- Major Chinese banks could find themselves on the sanctions list as the U.S. mulls harsher actions against North Korea
- China's "big four" lenders are the largest in the world by assets, beating major global banks such as JPMorgan Chase and HSBC
As the U.S. mulls its next move against North Korea, some have suggested that sanctioning the major Chinese banks could be the most effective way to pressure the rogue nation into halting its nuclear program.
Targeting the big lenders from the world's second-largest economy is not a new idea. And it would not necessarily just be a way to lash out at Beijing for not controlling Pyongyang sufficiently: Some Chinese banks, like the Bank of China, are said to have helped North Korea evade sanctions.
But the big Chinese banks have so far avoided any punishments by the U.S., which has instead blacklisted smaller players such as Bank of Dandong for financing North Korea. That could change after the hermit nation claimed over the weekend that it successfully tested a hydrogen bomb — a much more powerful weapon compared to those it previously tested.
In response, President Donald Trump tweeted that the U.S. is considering "stopping all trade with any country doing business with North Korea" and Treasury Secretary Steve Mnuchin is reportedly drafting a harsher sanctions package.
China is North Korea's largest trading partner, accounting for 85 percent of the latter's trade and has a "fair amount of leverage" over the hermit nation, Bejoy Das Gupta, Asia Pacific chief economist at the Institute of International Finance told CNBC's "Squawk Box."
In an August announcement by the Treasury Department, more Chinese entities were added to the U.S. sanctions list. Mnuchin at the time said the Treasury "will continue to increase pressure on North Korea" by, among others, "isolating them from the American financial system."
All big four state-owned banks in China have in recent years increased their presence in the U.S., where their operations now include providing loans, issuing bonds and financing trade activities.
The four major Chinese banks are also the largest lenders by assets in the world, according to the latest ranking by S&P Global Market Intelligence.
The Industrial and Commercial Bank of China is the world's largest bank with $3.47 trillion in total assets as of the end of 2016, S&P said. Another three Chinese banks round up the top four of the global ranking: China Construction Bank, Agricultural Bank of China and Bank of China. Those three lenders have assets between $2.60 trillion and $3.02 trillion.
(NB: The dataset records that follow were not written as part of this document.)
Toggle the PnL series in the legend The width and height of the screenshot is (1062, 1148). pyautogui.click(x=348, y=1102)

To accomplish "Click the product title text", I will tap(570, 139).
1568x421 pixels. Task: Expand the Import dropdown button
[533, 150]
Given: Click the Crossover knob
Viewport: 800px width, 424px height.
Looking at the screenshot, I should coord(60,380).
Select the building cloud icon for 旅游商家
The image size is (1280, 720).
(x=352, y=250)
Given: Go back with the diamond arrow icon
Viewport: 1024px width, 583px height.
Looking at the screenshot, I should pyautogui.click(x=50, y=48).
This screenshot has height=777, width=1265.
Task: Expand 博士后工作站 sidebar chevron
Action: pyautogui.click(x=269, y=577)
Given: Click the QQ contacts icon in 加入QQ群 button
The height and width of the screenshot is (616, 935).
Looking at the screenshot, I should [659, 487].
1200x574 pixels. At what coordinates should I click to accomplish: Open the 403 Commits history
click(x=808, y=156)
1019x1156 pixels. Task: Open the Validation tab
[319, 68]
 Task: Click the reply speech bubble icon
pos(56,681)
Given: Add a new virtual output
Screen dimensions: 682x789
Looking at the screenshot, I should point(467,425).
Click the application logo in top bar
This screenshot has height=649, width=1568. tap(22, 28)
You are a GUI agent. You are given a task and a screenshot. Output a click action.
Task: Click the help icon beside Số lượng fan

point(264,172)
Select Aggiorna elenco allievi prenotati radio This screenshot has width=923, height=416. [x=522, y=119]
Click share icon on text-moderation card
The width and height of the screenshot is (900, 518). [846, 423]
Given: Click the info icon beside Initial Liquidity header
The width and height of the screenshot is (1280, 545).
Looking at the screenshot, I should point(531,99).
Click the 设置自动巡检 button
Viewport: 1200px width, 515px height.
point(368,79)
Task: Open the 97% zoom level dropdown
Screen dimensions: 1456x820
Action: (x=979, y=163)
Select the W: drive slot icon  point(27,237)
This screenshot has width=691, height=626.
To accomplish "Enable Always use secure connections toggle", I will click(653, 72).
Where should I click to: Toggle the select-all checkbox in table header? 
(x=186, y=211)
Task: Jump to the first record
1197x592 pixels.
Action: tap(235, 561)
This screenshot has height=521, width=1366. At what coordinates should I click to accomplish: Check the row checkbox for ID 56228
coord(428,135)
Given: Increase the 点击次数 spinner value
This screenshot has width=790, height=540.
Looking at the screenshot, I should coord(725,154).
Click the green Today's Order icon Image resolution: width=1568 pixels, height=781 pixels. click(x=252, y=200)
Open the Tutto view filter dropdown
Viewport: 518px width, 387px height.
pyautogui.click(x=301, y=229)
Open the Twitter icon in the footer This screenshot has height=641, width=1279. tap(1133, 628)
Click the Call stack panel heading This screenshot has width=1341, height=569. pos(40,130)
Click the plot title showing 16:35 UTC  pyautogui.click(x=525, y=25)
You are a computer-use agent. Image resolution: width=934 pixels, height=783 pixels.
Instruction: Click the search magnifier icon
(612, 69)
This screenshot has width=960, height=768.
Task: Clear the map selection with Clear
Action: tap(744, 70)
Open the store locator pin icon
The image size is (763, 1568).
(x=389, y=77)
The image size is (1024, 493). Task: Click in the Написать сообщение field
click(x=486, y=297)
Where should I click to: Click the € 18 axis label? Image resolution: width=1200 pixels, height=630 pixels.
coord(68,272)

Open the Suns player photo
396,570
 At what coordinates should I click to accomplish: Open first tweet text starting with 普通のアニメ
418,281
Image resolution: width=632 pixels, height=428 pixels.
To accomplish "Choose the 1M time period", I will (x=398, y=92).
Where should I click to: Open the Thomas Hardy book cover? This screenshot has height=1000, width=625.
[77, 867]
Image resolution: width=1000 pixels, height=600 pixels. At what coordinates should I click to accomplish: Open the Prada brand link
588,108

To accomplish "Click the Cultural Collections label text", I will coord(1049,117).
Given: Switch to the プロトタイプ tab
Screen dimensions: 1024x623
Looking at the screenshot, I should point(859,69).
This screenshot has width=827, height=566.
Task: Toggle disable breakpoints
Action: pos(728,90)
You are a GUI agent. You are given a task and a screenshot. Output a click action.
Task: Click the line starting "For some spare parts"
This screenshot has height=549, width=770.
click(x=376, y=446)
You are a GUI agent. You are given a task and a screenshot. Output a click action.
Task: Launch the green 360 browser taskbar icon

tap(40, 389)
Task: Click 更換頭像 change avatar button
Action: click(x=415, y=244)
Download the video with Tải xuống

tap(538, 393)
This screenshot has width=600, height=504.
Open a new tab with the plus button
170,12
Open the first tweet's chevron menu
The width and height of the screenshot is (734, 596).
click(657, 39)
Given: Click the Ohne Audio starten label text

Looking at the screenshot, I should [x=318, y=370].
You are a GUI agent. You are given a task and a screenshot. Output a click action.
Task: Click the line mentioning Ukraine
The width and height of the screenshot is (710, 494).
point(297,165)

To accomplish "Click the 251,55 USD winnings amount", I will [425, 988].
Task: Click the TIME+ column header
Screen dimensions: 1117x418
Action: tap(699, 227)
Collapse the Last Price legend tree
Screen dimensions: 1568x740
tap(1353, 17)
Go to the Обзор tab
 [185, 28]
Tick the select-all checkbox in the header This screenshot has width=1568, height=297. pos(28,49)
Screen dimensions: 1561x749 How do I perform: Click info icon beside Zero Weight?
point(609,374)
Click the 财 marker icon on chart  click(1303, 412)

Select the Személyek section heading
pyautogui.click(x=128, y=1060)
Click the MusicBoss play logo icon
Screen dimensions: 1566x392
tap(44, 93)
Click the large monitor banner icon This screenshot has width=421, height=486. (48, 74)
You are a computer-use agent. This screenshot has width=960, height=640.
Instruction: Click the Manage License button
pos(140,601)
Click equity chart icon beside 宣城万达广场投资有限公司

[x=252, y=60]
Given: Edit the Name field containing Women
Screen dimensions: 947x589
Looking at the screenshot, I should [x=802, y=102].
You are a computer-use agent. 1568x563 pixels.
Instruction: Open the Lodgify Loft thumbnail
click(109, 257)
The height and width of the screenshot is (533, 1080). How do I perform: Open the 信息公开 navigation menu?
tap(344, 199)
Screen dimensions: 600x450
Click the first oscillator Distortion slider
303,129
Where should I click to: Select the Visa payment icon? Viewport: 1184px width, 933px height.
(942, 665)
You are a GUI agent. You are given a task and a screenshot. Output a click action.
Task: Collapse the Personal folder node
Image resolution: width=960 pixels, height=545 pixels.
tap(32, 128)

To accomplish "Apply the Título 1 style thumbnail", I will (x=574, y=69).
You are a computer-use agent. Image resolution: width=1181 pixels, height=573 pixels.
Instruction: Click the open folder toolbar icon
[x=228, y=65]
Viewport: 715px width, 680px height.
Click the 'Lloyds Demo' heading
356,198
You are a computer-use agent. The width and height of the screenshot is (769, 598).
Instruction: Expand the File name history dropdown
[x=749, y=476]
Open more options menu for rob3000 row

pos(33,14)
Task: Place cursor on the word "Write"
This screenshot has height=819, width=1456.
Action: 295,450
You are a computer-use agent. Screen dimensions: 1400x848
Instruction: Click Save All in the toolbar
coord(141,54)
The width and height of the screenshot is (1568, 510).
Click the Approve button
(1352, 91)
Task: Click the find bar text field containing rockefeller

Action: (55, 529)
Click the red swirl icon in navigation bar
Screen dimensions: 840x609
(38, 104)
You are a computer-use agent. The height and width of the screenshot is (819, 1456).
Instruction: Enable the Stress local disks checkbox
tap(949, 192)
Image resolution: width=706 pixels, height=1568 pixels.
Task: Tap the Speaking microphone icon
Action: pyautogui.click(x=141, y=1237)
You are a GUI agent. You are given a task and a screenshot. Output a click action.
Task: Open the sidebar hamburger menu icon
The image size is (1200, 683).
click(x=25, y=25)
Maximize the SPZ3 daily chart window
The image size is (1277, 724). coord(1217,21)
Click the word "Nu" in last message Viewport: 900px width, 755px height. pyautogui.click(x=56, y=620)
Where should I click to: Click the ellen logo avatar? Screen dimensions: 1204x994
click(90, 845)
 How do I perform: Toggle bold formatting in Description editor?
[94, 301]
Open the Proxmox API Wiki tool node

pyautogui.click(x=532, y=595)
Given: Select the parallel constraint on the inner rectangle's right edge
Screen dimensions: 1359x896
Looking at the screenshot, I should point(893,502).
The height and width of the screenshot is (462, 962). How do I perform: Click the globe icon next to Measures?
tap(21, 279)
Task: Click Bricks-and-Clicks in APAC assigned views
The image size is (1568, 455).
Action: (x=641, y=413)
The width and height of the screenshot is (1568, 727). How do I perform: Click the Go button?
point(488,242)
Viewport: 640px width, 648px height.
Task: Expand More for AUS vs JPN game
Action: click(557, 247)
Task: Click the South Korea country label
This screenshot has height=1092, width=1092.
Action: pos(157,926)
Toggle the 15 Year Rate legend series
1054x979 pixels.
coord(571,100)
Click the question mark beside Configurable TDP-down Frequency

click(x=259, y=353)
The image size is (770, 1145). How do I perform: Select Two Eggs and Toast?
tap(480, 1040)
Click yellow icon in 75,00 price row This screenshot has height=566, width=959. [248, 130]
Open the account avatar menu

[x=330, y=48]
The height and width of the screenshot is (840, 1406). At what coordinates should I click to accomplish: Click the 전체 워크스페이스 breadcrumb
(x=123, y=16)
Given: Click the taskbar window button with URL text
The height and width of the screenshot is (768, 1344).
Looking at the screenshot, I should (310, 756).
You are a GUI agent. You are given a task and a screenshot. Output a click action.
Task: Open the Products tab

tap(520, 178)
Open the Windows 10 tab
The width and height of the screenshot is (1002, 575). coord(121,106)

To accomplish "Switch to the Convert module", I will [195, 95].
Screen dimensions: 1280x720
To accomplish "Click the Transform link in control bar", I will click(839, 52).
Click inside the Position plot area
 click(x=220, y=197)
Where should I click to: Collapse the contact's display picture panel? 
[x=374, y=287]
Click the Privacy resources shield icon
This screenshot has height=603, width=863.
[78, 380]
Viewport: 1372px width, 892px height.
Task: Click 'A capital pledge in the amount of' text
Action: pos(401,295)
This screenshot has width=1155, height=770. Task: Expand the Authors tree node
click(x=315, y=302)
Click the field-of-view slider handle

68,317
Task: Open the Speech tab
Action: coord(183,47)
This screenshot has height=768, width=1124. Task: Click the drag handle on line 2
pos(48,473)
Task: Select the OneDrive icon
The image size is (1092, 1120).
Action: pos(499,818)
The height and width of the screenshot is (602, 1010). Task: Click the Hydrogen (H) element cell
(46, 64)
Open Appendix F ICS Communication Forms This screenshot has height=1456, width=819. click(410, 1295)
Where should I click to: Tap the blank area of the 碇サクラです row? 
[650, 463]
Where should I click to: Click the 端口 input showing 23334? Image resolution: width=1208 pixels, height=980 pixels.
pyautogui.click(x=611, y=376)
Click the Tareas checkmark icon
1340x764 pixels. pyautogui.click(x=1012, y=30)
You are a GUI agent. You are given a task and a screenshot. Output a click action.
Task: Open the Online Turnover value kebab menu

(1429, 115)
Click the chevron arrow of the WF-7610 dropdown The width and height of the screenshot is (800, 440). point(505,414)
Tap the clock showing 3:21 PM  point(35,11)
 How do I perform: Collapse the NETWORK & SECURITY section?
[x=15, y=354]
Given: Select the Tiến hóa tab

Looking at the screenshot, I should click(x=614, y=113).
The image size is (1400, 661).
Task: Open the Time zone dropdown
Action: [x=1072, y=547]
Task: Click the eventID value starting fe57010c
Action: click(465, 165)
In comparison, the largest American bank is JPMorgan Chase at sixth place on the S&P ranking, with assets of $2.49 trillion as of the end of 2016. The biggest European bank, HSBC, was seventh with $2.37 trillion worth of assets.
The growing size of the Chinese lenders has also allowed Asia's largest economy to overtake the euro zone as the world's biggest banking system last year with total assets of $33 trillion, according to an analysis by the Financial Times.
The health of the Chinese financial system is closely-watched as banks hold more than 90 percent of total assets in the world's second-largest economy, according to Reuters. Sanctioning the largest players would thus have "international economy and markets" implications, Scott Seaman, director for Asia at geopolitical consultancy Eurasia Group, told CNBC's "Squawk Box."
"The U.S. Treasury Department has often been hesitant to expand the secondary sanction regime to include, for example, restrictions on Chinese SOEs (state-owned enterprises) and Chinese large banks in part because the Chinese government will react very negatively, but also it will have an impact on international economy and markets," Seaman said.
"But we do expect the U.S. to come up with additional restrictions on things that will probably make Beijing upset," he added.